# REQUEST
Output the lines of the records below exactly as they appear, from the line containing "Task: Click the" through the end of the records, inclusive, and leave the pictures out of your answer.

Records:
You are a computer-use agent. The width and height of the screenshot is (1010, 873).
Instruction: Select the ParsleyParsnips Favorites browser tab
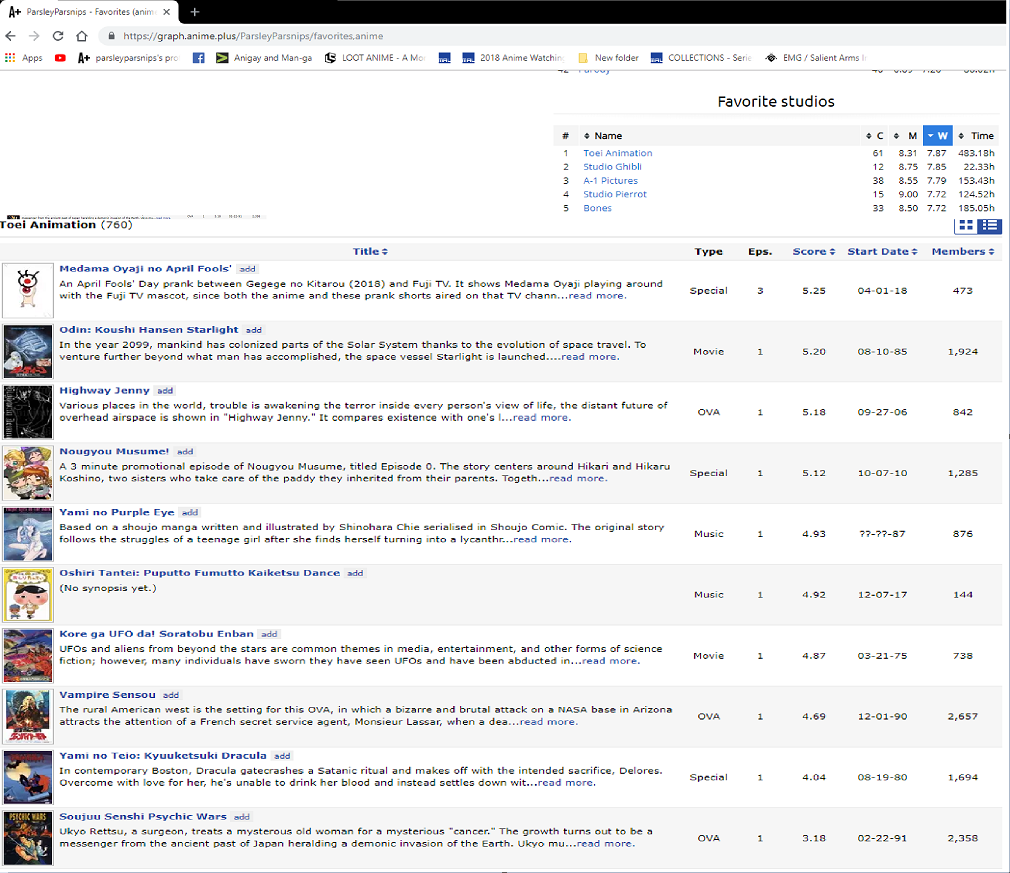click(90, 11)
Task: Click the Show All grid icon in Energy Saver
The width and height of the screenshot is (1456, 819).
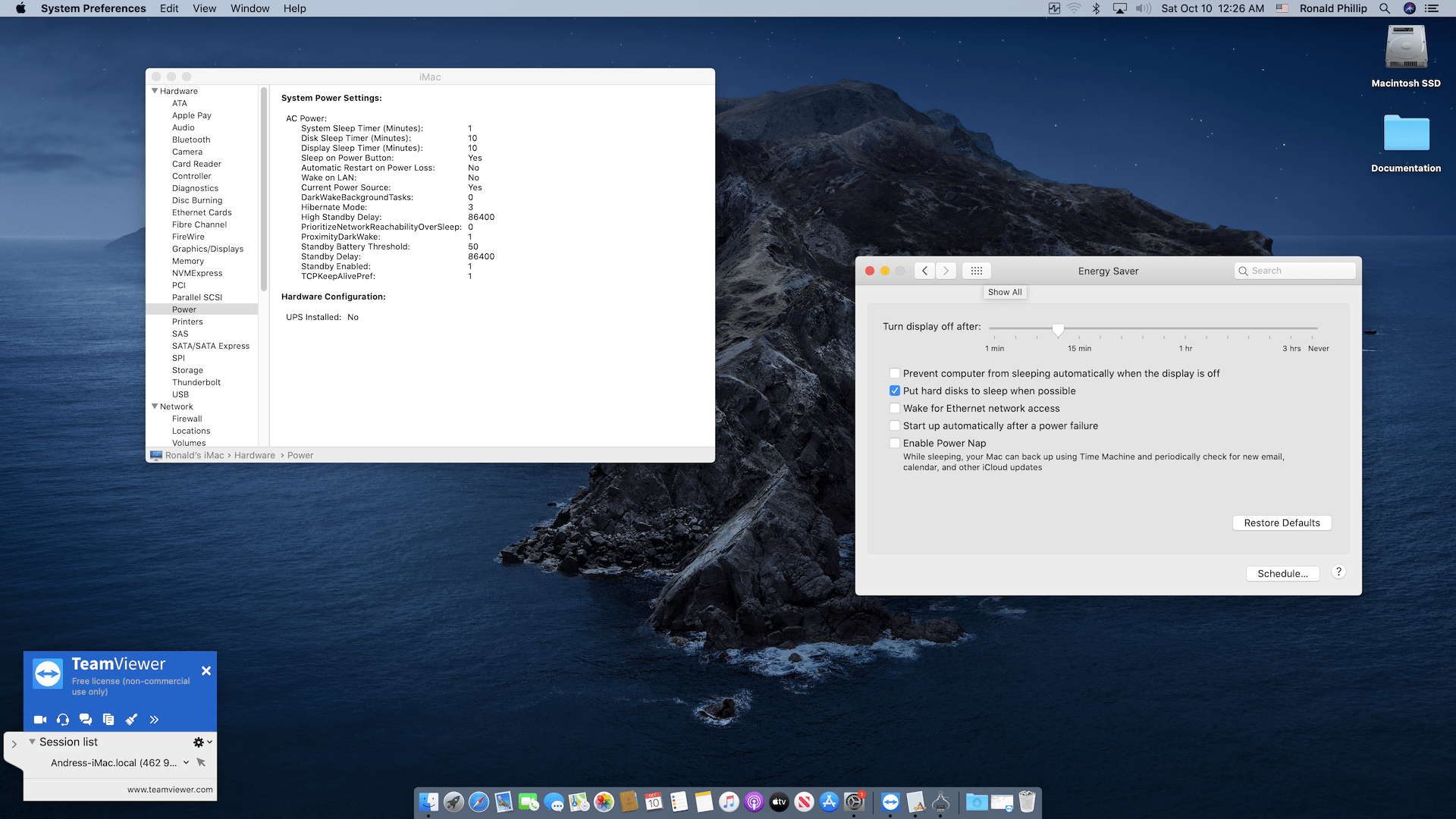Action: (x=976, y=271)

# IN RESPONSE
Task: Click the Show All grid icon in Energy Saver
The width and height of the screenshot is (1456, 819).
Action: (x=976, y=271)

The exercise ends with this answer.